### WHAT THE TASK ASKS:
Pick out and copy each line below that contains the string "text".

⟨

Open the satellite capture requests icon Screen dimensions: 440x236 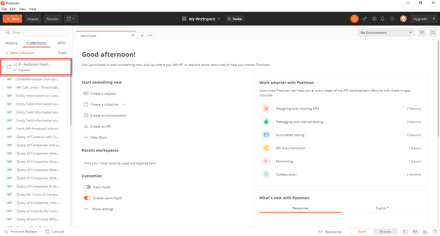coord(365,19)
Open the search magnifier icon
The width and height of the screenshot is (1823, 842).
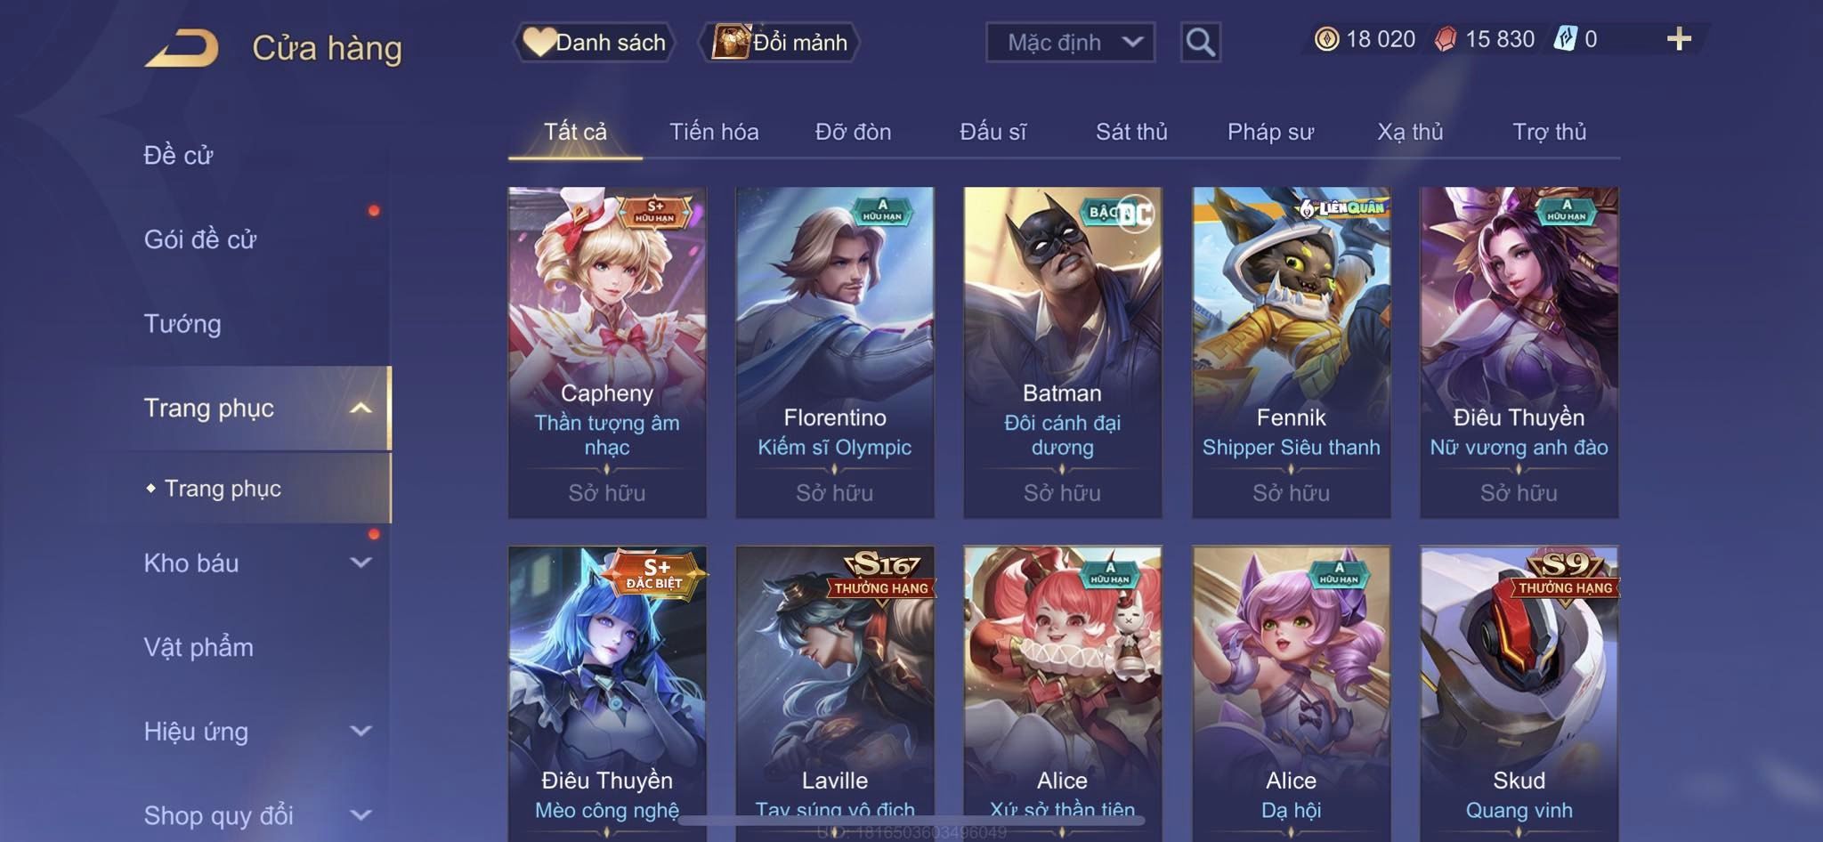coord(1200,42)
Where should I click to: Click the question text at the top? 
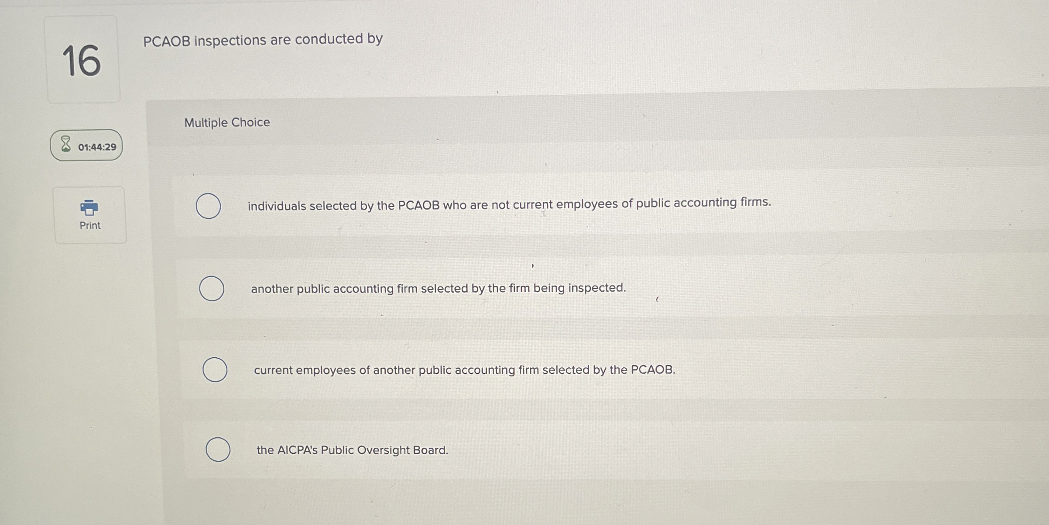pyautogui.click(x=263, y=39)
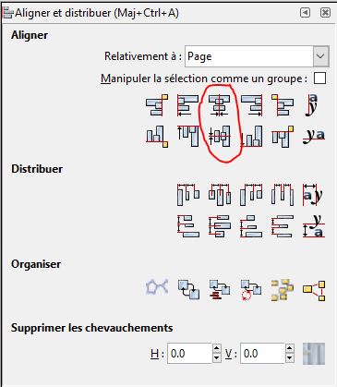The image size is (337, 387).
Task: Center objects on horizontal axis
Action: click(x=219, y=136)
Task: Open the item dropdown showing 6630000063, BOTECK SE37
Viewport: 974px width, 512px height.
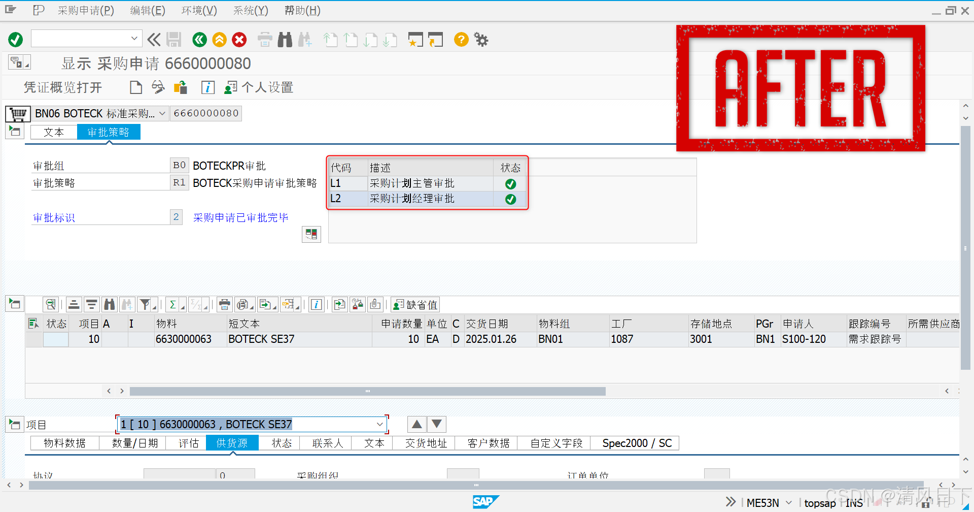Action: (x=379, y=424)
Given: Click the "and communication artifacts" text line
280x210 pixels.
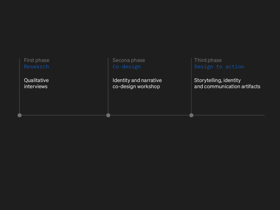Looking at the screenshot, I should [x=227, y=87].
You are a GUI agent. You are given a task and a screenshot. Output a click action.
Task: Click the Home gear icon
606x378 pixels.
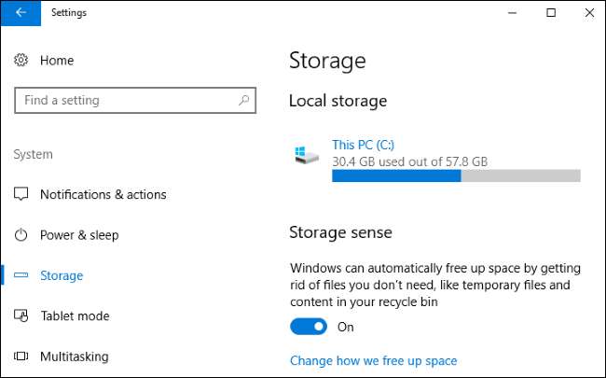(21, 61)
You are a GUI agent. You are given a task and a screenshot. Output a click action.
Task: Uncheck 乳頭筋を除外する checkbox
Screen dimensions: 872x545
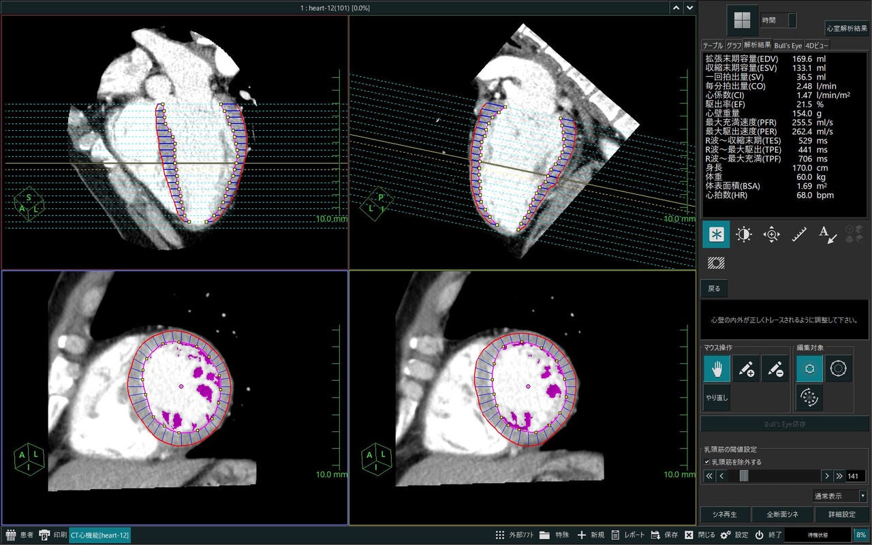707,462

⟩
⟨

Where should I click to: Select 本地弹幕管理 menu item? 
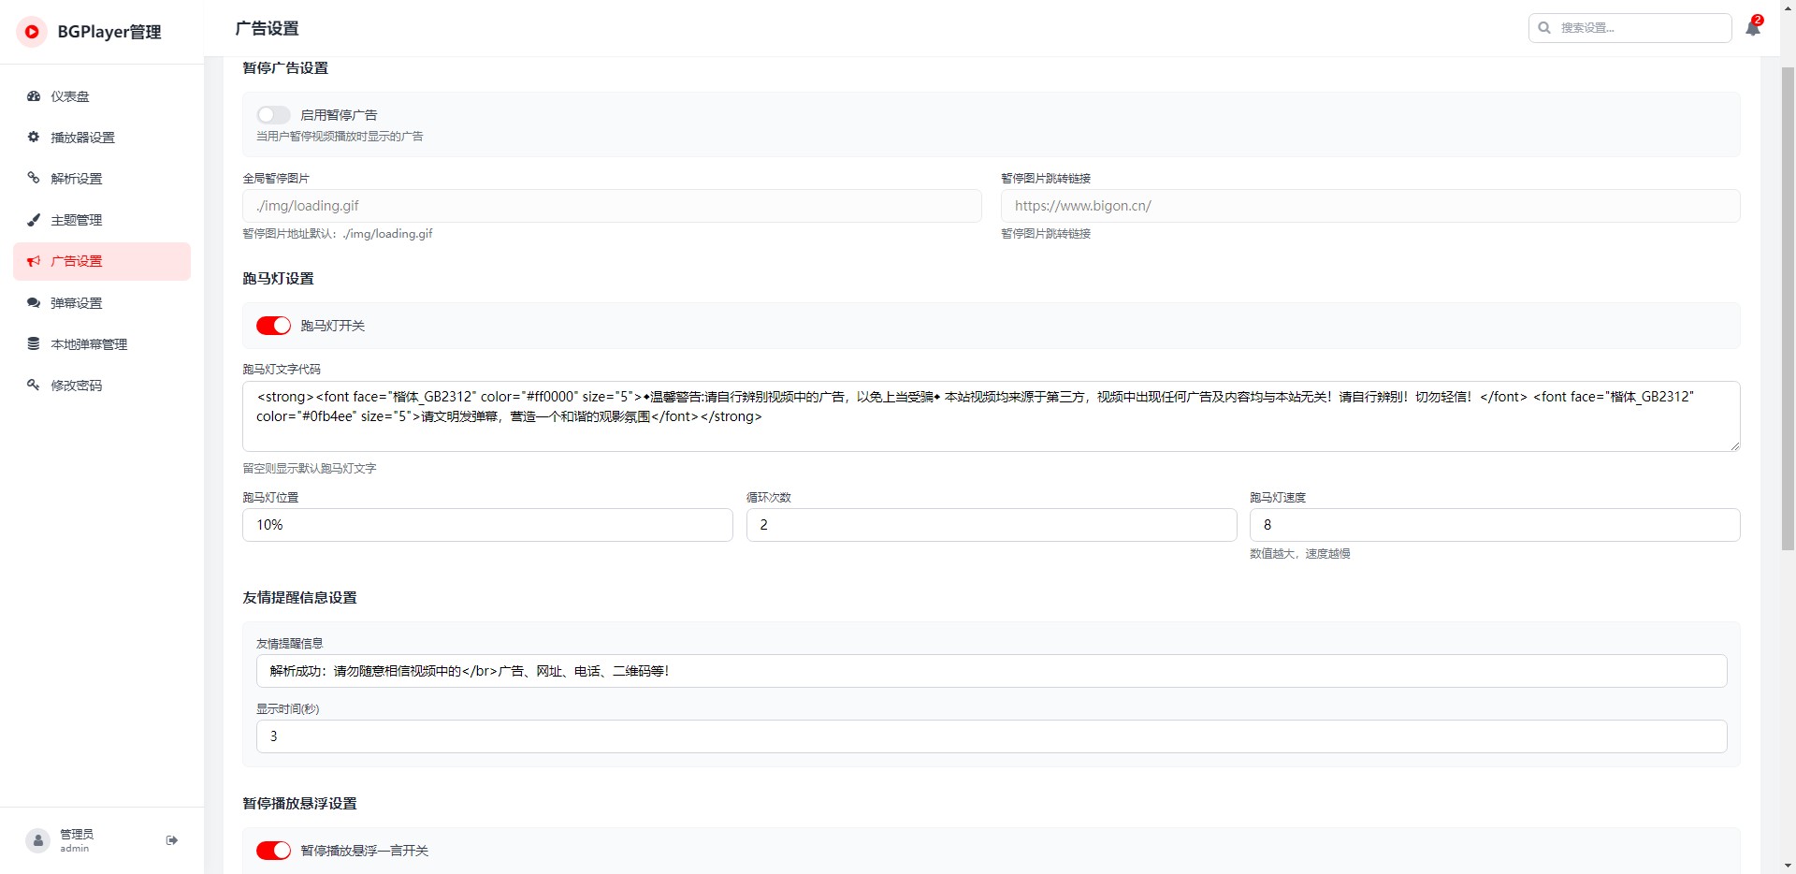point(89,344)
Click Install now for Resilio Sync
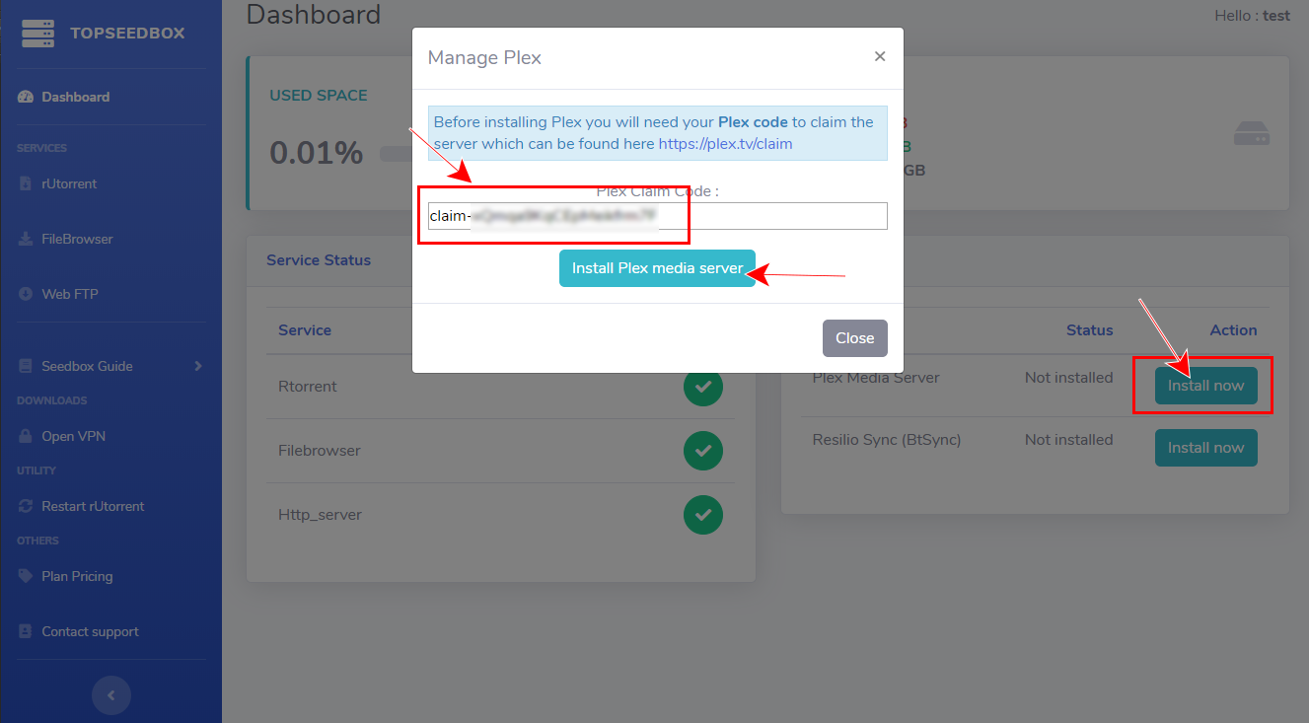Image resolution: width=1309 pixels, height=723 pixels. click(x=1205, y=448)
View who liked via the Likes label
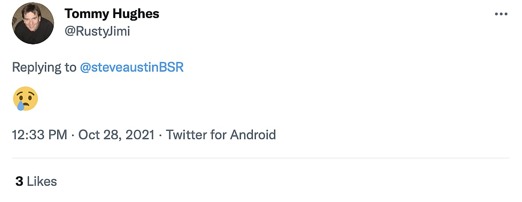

⟩

### COMPLETED TASK:
Where should I click to: Click the question text at the top? 
Given: Click the "and communication artifacts" text line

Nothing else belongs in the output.